Jose Altuve is having a rough go of things at the plate in this postseason. He went 0-for-4 Thursday night which means his postseason batting average remains, after five games, a Blutarski with the decimal point moved a space to the left: point-zero-zero-zero.
He is 0-for-23. No man had ever started a postseason 0-for-23. This should be a source of great delight for the Yankees, and sheer bliss for their fans. Altuve looks lost at the plate, flailing, swinging out of his shoes, unable to muster anything out of the leadoff spot. That should be dreadful news for the Astros.
It has not been dreadful news for the Astros. The Astros are 5-0 in this postseason.
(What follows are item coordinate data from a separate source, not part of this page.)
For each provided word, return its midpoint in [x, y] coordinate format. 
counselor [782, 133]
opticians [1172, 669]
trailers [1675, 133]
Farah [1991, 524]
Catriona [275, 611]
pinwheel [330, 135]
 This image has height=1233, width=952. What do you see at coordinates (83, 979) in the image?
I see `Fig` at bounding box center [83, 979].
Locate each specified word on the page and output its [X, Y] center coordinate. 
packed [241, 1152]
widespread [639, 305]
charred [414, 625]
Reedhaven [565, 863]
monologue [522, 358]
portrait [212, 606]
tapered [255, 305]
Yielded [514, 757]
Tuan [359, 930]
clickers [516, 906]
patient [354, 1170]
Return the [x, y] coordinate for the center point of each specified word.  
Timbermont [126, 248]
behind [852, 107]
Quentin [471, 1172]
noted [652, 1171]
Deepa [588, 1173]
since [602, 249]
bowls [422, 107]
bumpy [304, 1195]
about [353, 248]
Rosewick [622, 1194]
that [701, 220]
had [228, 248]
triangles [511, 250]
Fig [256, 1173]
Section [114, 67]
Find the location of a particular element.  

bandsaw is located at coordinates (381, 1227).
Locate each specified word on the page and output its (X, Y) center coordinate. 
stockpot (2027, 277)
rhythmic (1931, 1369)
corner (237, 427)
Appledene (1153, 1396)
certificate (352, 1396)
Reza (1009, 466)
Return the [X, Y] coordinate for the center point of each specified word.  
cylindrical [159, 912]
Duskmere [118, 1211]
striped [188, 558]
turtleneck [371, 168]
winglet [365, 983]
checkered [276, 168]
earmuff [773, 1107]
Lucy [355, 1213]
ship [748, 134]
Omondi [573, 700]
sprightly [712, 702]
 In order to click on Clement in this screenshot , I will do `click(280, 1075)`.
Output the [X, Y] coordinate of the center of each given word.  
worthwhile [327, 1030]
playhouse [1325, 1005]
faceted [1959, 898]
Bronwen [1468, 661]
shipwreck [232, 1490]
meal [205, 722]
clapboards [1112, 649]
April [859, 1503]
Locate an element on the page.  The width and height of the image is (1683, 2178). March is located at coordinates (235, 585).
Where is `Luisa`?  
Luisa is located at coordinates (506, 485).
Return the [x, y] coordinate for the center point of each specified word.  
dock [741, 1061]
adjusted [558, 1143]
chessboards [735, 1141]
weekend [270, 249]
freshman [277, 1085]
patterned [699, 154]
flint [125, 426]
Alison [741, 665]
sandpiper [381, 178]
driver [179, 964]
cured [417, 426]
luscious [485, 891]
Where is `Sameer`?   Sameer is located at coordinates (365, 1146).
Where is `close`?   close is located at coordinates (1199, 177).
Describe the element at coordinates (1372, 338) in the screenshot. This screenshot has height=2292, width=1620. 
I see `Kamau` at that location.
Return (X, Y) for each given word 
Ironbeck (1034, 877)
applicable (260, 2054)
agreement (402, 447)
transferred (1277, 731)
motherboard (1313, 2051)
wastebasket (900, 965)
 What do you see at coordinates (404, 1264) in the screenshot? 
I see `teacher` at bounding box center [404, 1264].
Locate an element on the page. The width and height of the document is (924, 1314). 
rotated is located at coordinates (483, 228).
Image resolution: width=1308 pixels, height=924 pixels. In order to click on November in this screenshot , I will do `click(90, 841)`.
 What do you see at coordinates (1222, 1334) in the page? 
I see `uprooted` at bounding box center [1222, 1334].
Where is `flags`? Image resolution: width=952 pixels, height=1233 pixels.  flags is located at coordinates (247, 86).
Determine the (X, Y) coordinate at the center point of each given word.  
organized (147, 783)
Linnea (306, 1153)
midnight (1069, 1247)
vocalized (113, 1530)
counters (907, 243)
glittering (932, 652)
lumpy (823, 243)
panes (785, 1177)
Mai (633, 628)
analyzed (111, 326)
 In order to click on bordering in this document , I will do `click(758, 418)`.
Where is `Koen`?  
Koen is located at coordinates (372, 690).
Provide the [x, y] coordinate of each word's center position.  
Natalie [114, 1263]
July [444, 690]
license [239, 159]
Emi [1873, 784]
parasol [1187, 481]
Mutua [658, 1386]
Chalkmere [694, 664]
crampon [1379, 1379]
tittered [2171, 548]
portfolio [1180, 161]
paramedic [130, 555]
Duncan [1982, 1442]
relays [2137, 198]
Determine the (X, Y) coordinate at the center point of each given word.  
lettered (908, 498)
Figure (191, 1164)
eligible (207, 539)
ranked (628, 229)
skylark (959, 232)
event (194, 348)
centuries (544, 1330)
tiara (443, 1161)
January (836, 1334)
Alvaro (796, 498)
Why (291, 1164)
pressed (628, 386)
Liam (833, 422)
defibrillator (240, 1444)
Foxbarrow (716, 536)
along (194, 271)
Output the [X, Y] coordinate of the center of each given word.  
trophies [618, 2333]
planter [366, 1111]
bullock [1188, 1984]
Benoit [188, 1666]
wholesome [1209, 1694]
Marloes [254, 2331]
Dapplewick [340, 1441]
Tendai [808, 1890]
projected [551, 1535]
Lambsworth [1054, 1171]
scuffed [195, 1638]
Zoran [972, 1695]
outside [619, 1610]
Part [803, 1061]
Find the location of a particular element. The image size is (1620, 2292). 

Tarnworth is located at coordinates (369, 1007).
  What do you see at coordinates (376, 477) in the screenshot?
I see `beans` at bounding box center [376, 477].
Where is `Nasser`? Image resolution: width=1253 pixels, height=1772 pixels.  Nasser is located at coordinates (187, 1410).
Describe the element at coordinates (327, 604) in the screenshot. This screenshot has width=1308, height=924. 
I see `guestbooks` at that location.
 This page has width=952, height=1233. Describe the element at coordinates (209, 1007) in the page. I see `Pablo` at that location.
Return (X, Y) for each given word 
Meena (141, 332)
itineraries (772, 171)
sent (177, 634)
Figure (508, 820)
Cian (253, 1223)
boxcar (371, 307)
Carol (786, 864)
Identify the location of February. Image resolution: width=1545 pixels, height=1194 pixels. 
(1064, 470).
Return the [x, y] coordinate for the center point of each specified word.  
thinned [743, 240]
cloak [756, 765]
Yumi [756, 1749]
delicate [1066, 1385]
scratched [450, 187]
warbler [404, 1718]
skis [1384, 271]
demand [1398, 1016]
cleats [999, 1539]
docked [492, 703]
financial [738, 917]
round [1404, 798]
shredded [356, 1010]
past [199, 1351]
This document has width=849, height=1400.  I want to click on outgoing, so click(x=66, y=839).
They are 2-0 against the Yankees in this American League Championship Series, even though Altuve is 0-for-23, even though Yordan Alvarez was hitless until an eighth-inning flare Thursday. They beat the Yankees, 3-2, Thursday night, and their two best players have yet to be heard from.
This being Houston, not only has Altuve not been booed, but he became, for a few odd, uncomfortable moments, the unmistakable object of one overenthusiastic (and almost certainly overserved) fan’s attention. He sprinted onto the field just as Ryan Pressly was finishing his warm-up pitches in the top of the ninth, dashed straight to Altuve.
He was wearing a No. 7 Craig Biggio jersey. He wanted a hug.
Altuve hugged him. Somehow, Altuve kept smiling.

“I spent all of my money on the game. We need to win,” the fan said, immune to the irony that he was doing his best to compromise that, icing Pressly who icily stared at him.
“Yes, we will,” Altuve promised.
The fan asked if he could take a selfie. Altuve agreed because, what, are you going to say to a stranger who has hugged you in front of 41,700 people and — oh by the way — may not be quite right? But before the Hallmark moment could be snapped into his iPhone forever, security guards arrived and tackled him like J.J Watt.

“I saw him and saw he was wearing an Astros jersey,” Altuve would say later, “and I was like: ‘OK. I’m fine.’ ”
Maybe Altuve wanted to enjoy one final moment of hometown affection before stepping into the cauldron that awaits him this weekend, in The Bronx, where the local baseball citizenry will not exactly be in a hugging mood, and there will be exactly zero compassion on sale at any Yankee Stadium concession stand.
No. The emotion of choice will be fury, and the vessel will be a serenade that’ll be sure to include the choicest of the seven words George Carlin said you can’t utter on television. Yankees fans can’t help themselves when it comes to Altuve, even if they know better, even if the one way you may roust Altuve from his postseason squalor is by treating him like a common thief.
To Yankees fans, that’s what he is (even though Altuve has steadfastly maintained that while he was aware of the Astros’ garbage-can shenanigans, he never benefited from them). He helped heist the 2017 pennant from the Yankees. He all but snuck into Aaron Judge’s apartment and lifted the ’17 MVP plaque.
These should be the best of times for Yankees fans because few things should enchant them more than seeing Altuve scuffle. His final at-bat Thursday, Altuve hit a scorching line drive off Jonathan Loaisiga that was ticketed for right field until Gleyber Torres got his glove on the short hop as he fell to the dirt, then started a 4-6-3 DP.

That should’ve been pure bliss.
But there is nothing blissful about being down 0-2 to the Astros, the Yankees’ blood rival, even if Altuve — public enemy No. 1 — was nice enough to remove Dal Maxvill from the record books after 54 years, Maxvill having started the 1968 World Series 0-for-22 for the Cardinals.
Another famous 00000000ctober slide belonged to Gil Hodges, 0-for-21 for the 1952 World Series. When his slump continued into the next year, people all over Brooklyn — even the atheists and the agnostics — were asked to pray for Hodges, and they did.
There will be no prayers for Altuve in The Bronx this weekend. We could gently suggest that Yankee Stadium should let sleeping dogs lie, let Altuve be. But we know better. And if you have a seat in the left-field stands for any of the games, you would be wise to bring your mitt. Because you know better, too.